I’ve read a bunch concerning modules and such, but haven’t managed to identify the best practice for my situation. My package currently has something like this:

module Example
include("file1.jl") # Some methods
include("file2.jl") # more methods

# Expensive compile-time cost. 
# Exposes `Example.Interface`
include("file3.jl") 
end

Most of the time my scripts just require using Example. Sometimes though, I also need using Example.Interface.

Assuming nothing has changed in the module since last compile, what I’d like is the quickest time-to-run for Example. With the setup I have listed above, I suspect that the submodule in file3 is still loaded via the using Example call. Is this true? I assume this means a time penalty?

If so, what are the options/standard patterns to separate these concerns? I’ve considered two possibilities, but don’t know which path to choose.

  1. Create a completely new package for Interface, it will call using Example to obtain the methods it requires.
  2. Don’t include file3 in Example. Make Interface a module in my package rather than a submodule.

If option 2 is the path I should go down, I don’t quite understand how I set up my environment to find the Interface module when I’ve already called using Example.

Just to rule out simple things first: are you aware of Revise? If so, what makes it unfit in your situation?

My understanding of what revise does is manages changes etc, reducing the need to restart. Regardless of whether I use it or not is perhaps outside of what I’m looking for in this instance.

# script.jl
using Example
do_stuff()
  1. start julia repl
  2. ] activate .
  3. include("script.jl") or includet("script.jl) with Revise loaded startup.jl

Then I might have misunderstood your question.

If you use Revise, you can have a long-lived REPL in which you repeatedly include your script. And if you change something in Example.jl between two invocations, Revise will update only what is necessary, so that things are very fast (whether you use Example or Example.Interface).

Isn’t this what you wanted?

2 Likes

I think it might actually be the case. TBH, I’ve never really managed to get Revise working properly; but took a stab at it again now based on your suggestion. You’re right, development wise things are now super fast - that’s great.

So you’ve essentially solved my problem in this case (thanks!), although just for my understanding I’d like to know which of the above patterns make the most sense, or is the solution in all cases “just use Revise”.

This suggests that Interface depends on Example. If that is the case, then modifications in Example can (and probably will) impact Interface. Therefore, if both are in separate packages, changes in Example will trigger a re-precompilation of Interface as well.

If you want to go this way, you might want to split your packages even more, with e.g. a ExampleCore package that contains only the functions needed by Interface. By depending only on this, Interface would need to be precompiled only when ExampleCore changes; the remaining part of Example (which would also depend on ExampleCore) could be modified without problem.

If inference really takes very long in Interface, and precompilation saves you lots of time, then that might be a viable option for cases where you restart the REPL often. But I’d bet that it would not save you as much time as Revise.
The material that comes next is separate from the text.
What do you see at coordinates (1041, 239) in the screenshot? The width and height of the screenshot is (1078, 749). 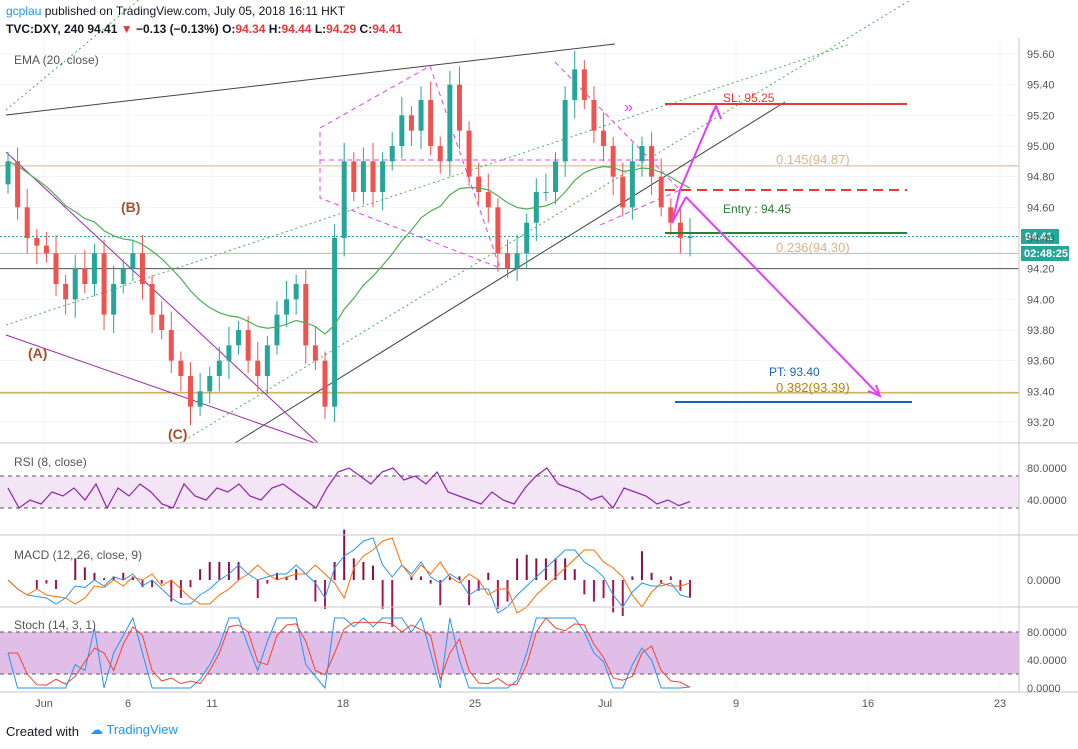 I see `y-tick-label: 94.40` at bounding box center [1041, 239].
This option is not really practical IMO, for the very reason that you mention. AFAIK, doing this would require customizing LOAD_PATH, and there are very few good reasons to do this these days; I’m not sure your use case would be one.

And AFAIU you’d get precompilation only for the top-level module that has the same name as the package.


I’m quoting you a bit out of context here, but that pretty much summarizes what I think: always use Revise for development workflows.

3 Likes

Thanks a bunch. This has helped me understand quite a lot.